───── 摘录

2026年5月25日,星期一 ,2026北部意大利之旅的第四天
Monday, May 25, 2026 — Day 4 of Our Northern Italy Trip
因为这里白天人潮拥挤,今天早上七点多我就起床,想独自拥有这个小镇。PJG在民宿继续睡觉。果然,清晨的瓦伦纳非常安静,除了几家餐厅的工作人员开始为新一天做准备,几乎看不到游客。我和小熊慢慢走在空荡的小巷和湖边步道上,阳光洒下来,整个小镇被一层柔和的光笼罩着。没有喧闹的人群,只有湖水的微光和偶尔的脚步声,这段清晨的瓦伦纳显得格外安静,也格外美好。
Because the town gets extremely crowded during the day, I woke up a little after seven this morning, hoping to have the town to myself. So, while PJG slept, I found that sure enough, Varenna was incredibly quiet in the early morning. Aside from a few restaurant workers preparing for the new day, there were almost no tourists around.
The Bear and I slowly walked through the empty alleyways and along the lakeside paths as the sunlight poured down, covering the entire town in a soft glow. Without the noisy crowds, there was only the shimmer of the lake and the occasional sound of footsteps. Varenna in the early morning felt especially peaceful and especially beautiful.

──────────
───── 所给材料

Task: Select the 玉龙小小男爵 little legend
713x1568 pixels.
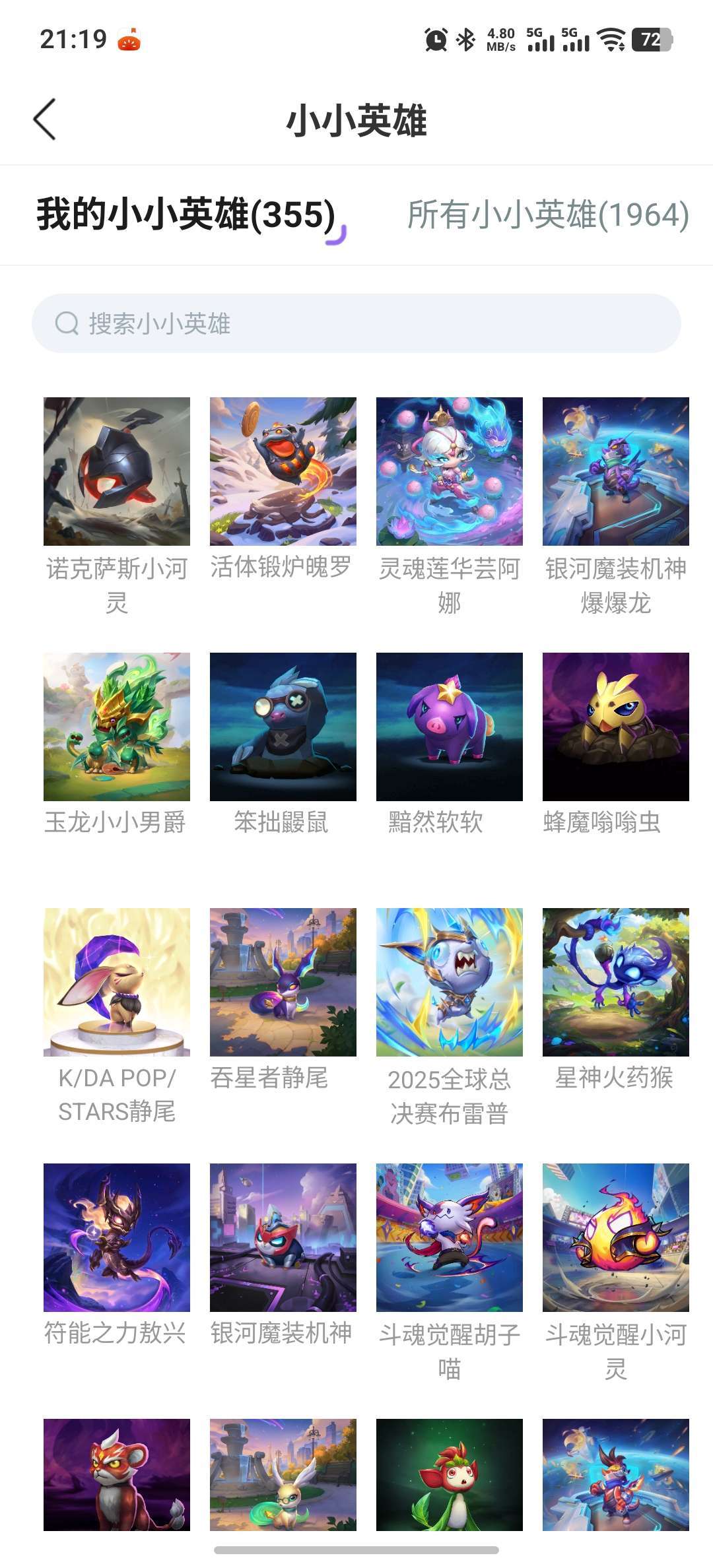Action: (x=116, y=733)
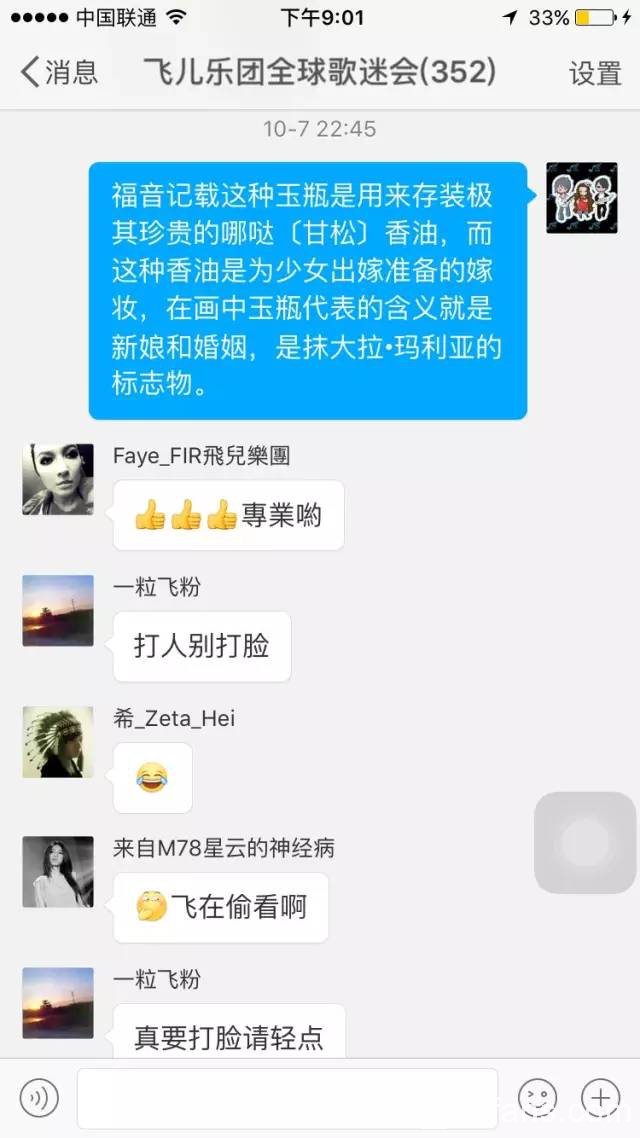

──────────

**任务:**
1. 根据瓦伦纳游记,作者当天早上大约几点起床?
2. 请接着瓦伦纳游记的最后一句往下写。
这些材料与瓦伦纳游记互不相干,应分开看待。

**最终答案:**
1. 七点多。

2.
我们民宿窗外的景色 – The view from our Airbnb windows.


属于我和小熊的安静的早晨 – A quiet morning for me and The Bear
在一家小店买了两个羊角面包当早餐后,我们决定徒步上山去韦齐奥城堡。城堡位于瓦伦纳上方的山坡上,可以俯瞰科莫湖区。上午天气还算可以接受,大约30分钟的上坡,全是用石头铺成的山路,一路走走停停。等真正到达山顶城堡时,已经是满身汗水。
After buying two croissants for breakfast at a small shop, we decided to hike up the hill to Castello di Vezio. The castle sits on the hillside above Varenna and overlooks the Lake Como area. The weather in the morning was still fairly manageable, and the uphill walk took about 30 minutes along stone-paved mountain paths. We stopped and rested along the way. By the time we finally reached the castle at the top, we were exhausted and overheated.




但站上去的一瞬间,所有疲惫好像一下子都消失了。眼前的景色太开阔了,层层叠叠的山峰环绕着湖区,彩色的小镇像被随意撒落一样嵌在山坡和湖岸之间,密密麻麻却又很有秩序。湖水在阳光下闪着细碎的光,游船缓缓划过水面,留下一道道清晰的痕迹。那一刻的感觉很简单:走得再累也值得。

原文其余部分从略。